Taha’s staging is simple – there are no tricks, no set changes, no fancy projections, save for occasional surtitles for Taha’s poems, spoken in their original Arabic. All that is onstage is a bench with a single leather briefcase, before Hlehel steps out in character, donning simple brown pants, a white long-sleeved shirt, and a black vest, sporting a half-greying beard. He is well-put together, an ordinary man who means no harm, coming to us as he is to simply tell a story, his story, as he had lived it.

To that end, Hlehel is a masterful storyteller. From the moment he speaks, he is already in control, beckoning us to lean in and listen closely, layering Taha’s tale with emotions, nuance and emotion, building the scene up. Taha’s story begins with his birth, where he recounts the series of brothers who came before him, each one dying in succession in infancy, to the point it begins to sound like an absurd cosmic joke, as his parents do everything from moving house to changing his mother’s name in the hopes of a surviving son. It’s an indicator of the rest of the script, equal parts tragic and comic, and altogether very real.

As Hlehel continues, we learn of Taha’s childhood, and despite not having any visual aids, his words alone are enough to build the image of a vivid, idyllic Palestine in our mind’s eye, a land of fleeting momentary peace as he speaks of reading, of his family and others around him, embodying each of these characters and moments with the slightest change in voice, his mood lifting subtly but surely when he speaks of his childhood love. We imagine the pain of stepping barefoot onto glass shards, the sheer relief in his voice when his father manages to buy him new shoes, a simple joy that goes a long way. There are times what he speaks of is so matter-of-fact and so conversational, you forget you’re there in the theatre, believing that all these are indeed things that Hlehel himself has faced from the sincerity in his voice.
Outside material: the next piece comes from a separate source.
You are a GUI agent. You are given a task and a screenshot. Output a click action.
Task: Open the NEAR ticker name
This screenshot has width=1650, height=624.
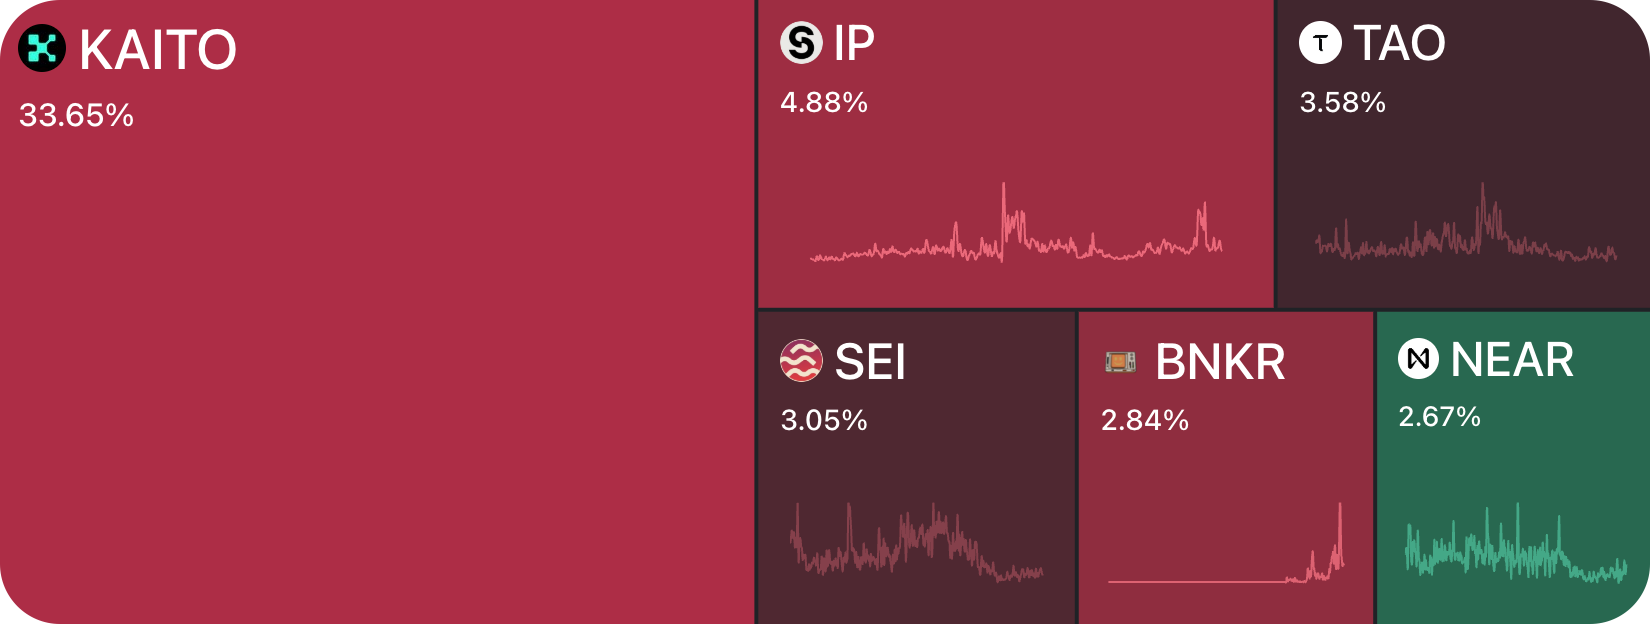click(x=1512, y=360)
There is a beauty too that comes through in Taha’s poems – spoken in Arabic, Hlehel’s voice changes, feeling and savouring every syllable, lending power to each character, a beautiful language that offers relief against the instability.

Perhaps there are indeed times that reality and fiction do overlap with each other – Hlehel himself is a Palestinian, and despite being born years after Taha, Palestine remains in a state of unrest, and he at times seems to recall his own memories of the peace between the terrors. And it is this juxtaposition that makes the moments of terror all the more tragic, as Hlehel, as Taha, talks about the fateful day of the Nakba in August 1948, going beyond the narrative of simply fleeing with his family to Lebanon, to add details that root him as a quintessentially fallible human being.

And it really is these mundane but powerful facts that make us understand, feel for, and root for him as a fully fleshed out character. This is primarily felt when he finally becomes a shopkeeper, where there is a meticulousness to the way he describes how he lines the shop with chocolates and sweets, prepares a block of ice for the lemonade, swelling with pride at owning his own business and ensuring everything is taken care of. It is these intricate and nuanced descriptions that form a complete picture in our mind’s eye and understand just how much he’s built a life around this, his voice filled with absolute joy over what he’s achieved, where we too share in his happiness, and he imagines for himself how with the profits, he will finally able to provide his entire family with shoes after recalling the barefooted pain of childhood, to make their life that much better.

So for this shop to be completely lost in light of the bombing, while it feels like a small loss against its actual backdrop of Israel’s historical ethnic cleansing of Palestine, but because of how personal Hlehel makes it, a domestic inconvenience feels devastating, the pain of the loss leaving us a little emptier and sad in our souls. In a similar vein, when he reads a letter announcing the marriage of his childhood love to another man, we see a flash of anger streak across his eyes, robbed of the opportunity to even try for her hand, tears on the brink of falling. He is devastated, he talks about how much this land has changed, and how perhaps, things will never quite be the same again, a grief in his voice, knowing he will only ever be ‘almost happy’.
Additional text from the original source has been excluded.